Alys and Sparky at Christmas – Part 2


The first thing that Alys and Sparky noticed when they arrived in the secret Swiss valley was the lack of snow. Sparky puffed out his cheeks with an accompanying cloud of disappointed dark smoke. The ground shook slightly as George padded round the side of the Edelweiss Paradise factory but there was no sign of Otto and the rest of the gnomes of the valley.

‘Where is everyone?’ asked Alys, wishing she’d worn a warmer robe. Despite the lack of snow, it was still very cold in Switzerland.

‘I’ve already ferried two dozen of ’em up to Lapland.’ He shook his great green wings. ‘Here, put this on.’ He dropped a fluffy sheep’s wool cloak in front of her. ‘It’s freezing up there,’ he said, nodding towards the starry northern sky.

Alys donned the cloak gratefully and Sparky snuggled inside the collar. George stretched out his left wing. ‘Hop aboard and hang on!’ A moment later, the great green dragon launched himself into the air and they began climbing high into sky.

Sparky, of course, was used to flying, although not so high and not so fast, but dragon flight was new to Alys. She sheltered behind the scaly ruff on the back of George’s neck, grimly holding on, while they hurtled through the night sky so rapidly that the stars were just bright blurs. She tried to concentrate on what George was saying.

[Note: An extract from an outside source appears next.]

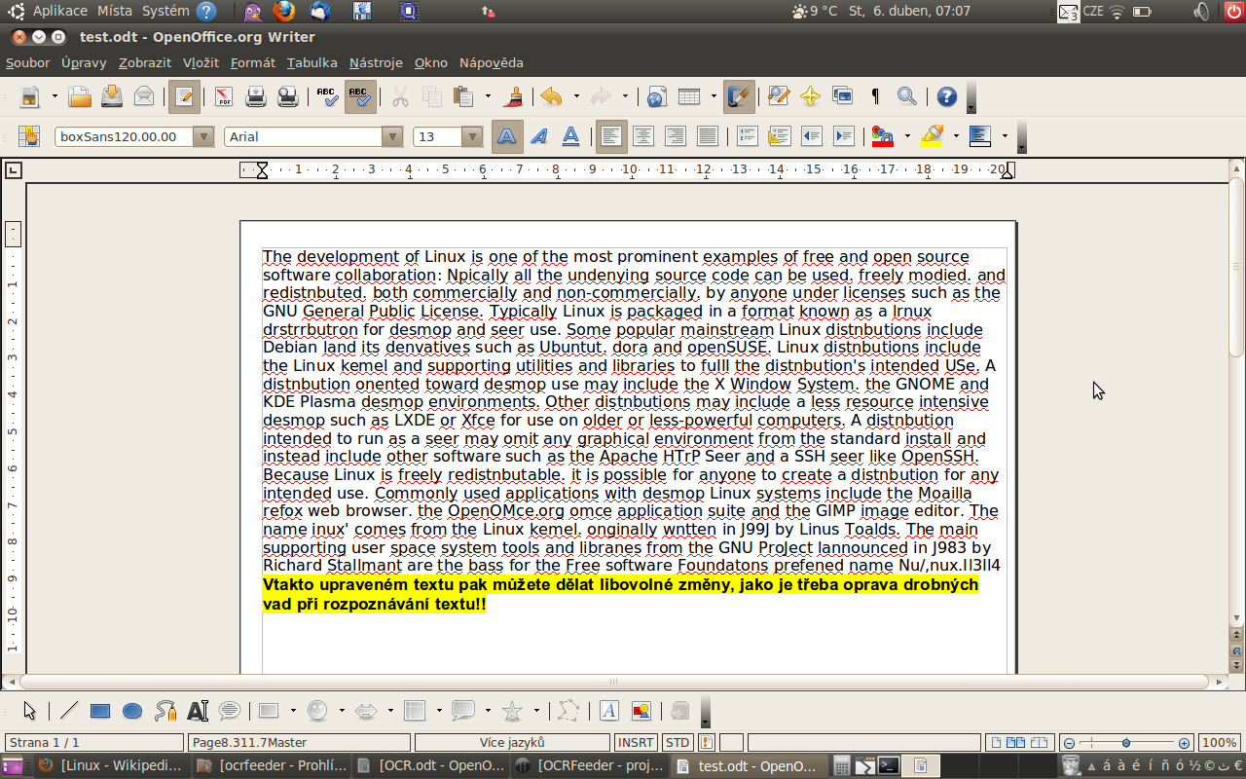Open the font size dropdown
1246x779 pixels.
[472, 136]
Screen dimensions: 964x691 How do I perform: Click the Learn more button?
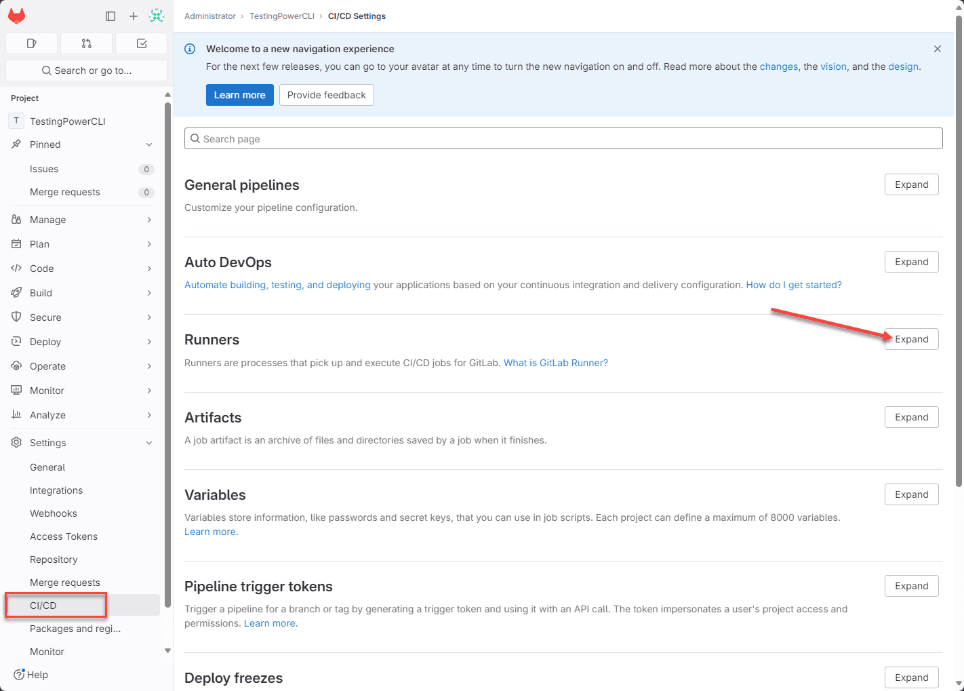coord(239,95)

‘…it’s the lack of snow,’ he was explaining. ‘Santa’s Starlight Snowmobile can’t get off the ground’. His great wings flapped faster. ‘They’ve almost fixed it but now we’re running out of time for the Christmas deliveries.’

Sparky had crawled out from underneath Alys’s cloak and was perching behind George’s left ear. He stared open-mouthed at the glowing green of the Northern Lights arching high above them and a shower of silvery sparks issued excitedly from his nostrils. But there was no time to admire the view. George had already begun his descent, plunging through the inky blackness towards a big brightly-lit barn.

George glided to a graceful halt, extending a wing for Alys to climb down. Sparky flew to her shoulder and they hurried over to where Otto was working on a huge upturned snowmobile. Behind him the barn was a hive of activity with dozens of elves and gnomes securing piles of presents to a long line of waiting trailers.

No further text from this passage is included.